> _Task to carry out_:
In the entries that follow, the line with "CRISIS MIGRATORIA EN CEUTA (197, 73)" opens the range and the line with "AYUSO (306, 73)" closes it; repeat that range exactly, both lines included.

> _Information provided_:
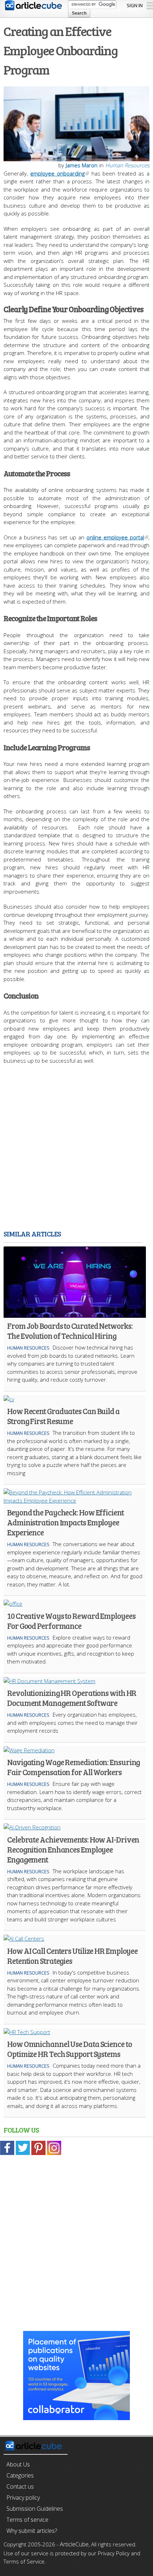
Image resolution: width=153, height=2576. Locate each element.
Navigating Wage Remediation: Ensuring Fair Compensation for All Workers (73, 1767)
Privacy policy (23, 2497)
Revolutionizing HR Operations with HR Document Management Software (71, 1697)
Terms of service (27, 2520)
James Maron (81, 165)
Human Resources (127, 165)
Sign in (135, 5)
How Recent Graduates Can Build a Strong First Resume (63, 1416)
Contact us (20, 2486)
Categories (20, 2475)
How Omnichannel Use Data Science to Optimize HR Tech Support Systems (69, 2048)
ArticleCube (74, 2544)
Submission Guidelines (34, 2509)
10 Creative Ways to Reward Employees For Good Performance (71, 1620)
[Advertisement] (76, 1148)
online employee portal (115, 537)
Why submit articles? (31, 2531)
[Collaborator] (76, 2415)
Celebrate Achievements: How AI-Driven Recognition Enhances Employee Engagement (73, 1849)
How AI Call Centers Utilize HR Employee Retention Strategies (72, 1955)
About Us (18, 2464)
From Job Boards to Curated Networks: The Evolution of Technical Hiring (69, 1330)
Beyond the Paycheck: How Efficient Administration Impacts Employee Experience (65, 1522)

==

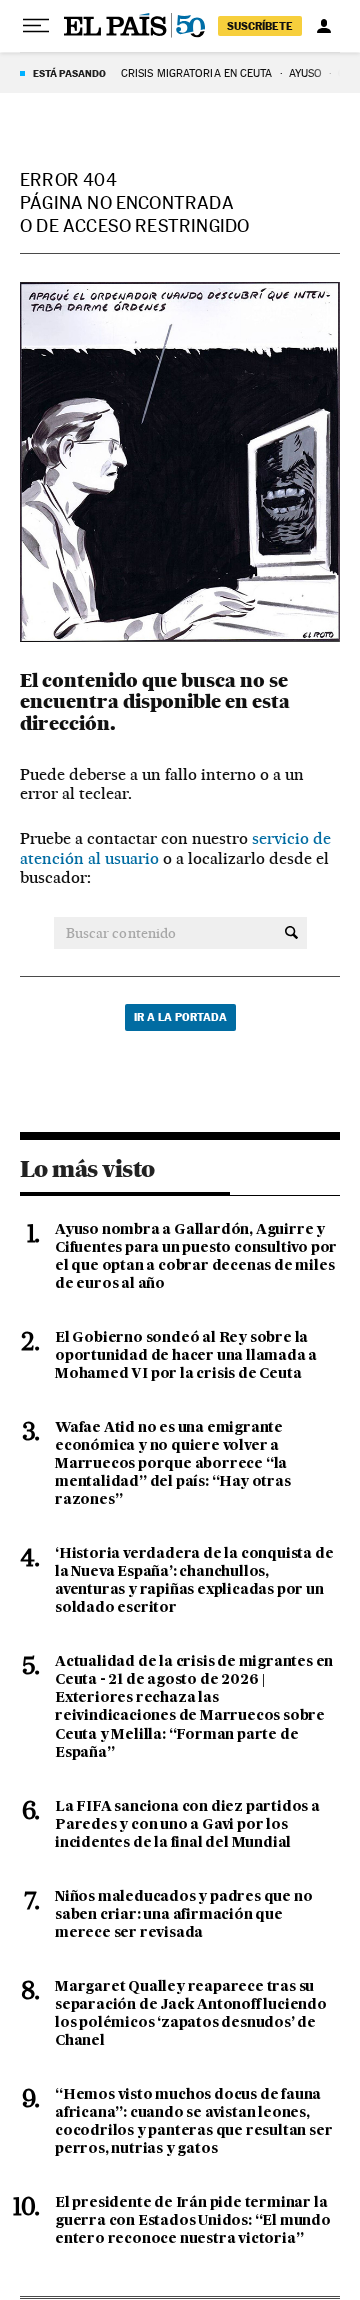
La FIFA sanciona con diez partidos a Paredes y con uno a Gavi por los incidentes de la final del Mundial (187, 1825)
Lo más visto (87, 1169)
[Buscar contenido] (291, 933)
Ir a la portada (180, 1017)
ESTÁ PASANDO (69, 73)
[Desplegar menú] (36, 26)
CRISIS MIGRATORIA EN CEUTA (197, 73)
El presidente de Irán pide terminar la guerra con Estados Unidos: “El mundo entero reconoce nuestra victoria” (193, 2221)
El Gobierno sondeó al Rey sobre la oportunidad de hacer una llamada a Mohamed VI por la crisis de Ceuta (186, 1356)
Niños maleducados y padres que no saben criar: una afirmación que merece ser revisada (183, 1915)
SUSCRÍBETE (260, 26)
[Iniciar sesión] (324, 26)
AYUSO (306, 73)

> _Output of the exercise_:
CRISIS MIGRATORIA EN CEUTA (197, 73)
El presidente de Irán pide terminar la guerra con Estados Unidos: “El mundo entero reconoce nuestra victoria” (193, 2221)
El Gobierno sondeó al Rey sobre la oportunidad de hacer una llamada a Mohamed VI por la crisis de Ceuta (186, 1356)
Niños maleducados y padres que no saben criar: una afirmación que merece ser revisada (183, 1915)
SUSCRÍBETE (260, 26)
[Iniciar sesión] (324, 26)
AYUSO (306, 73)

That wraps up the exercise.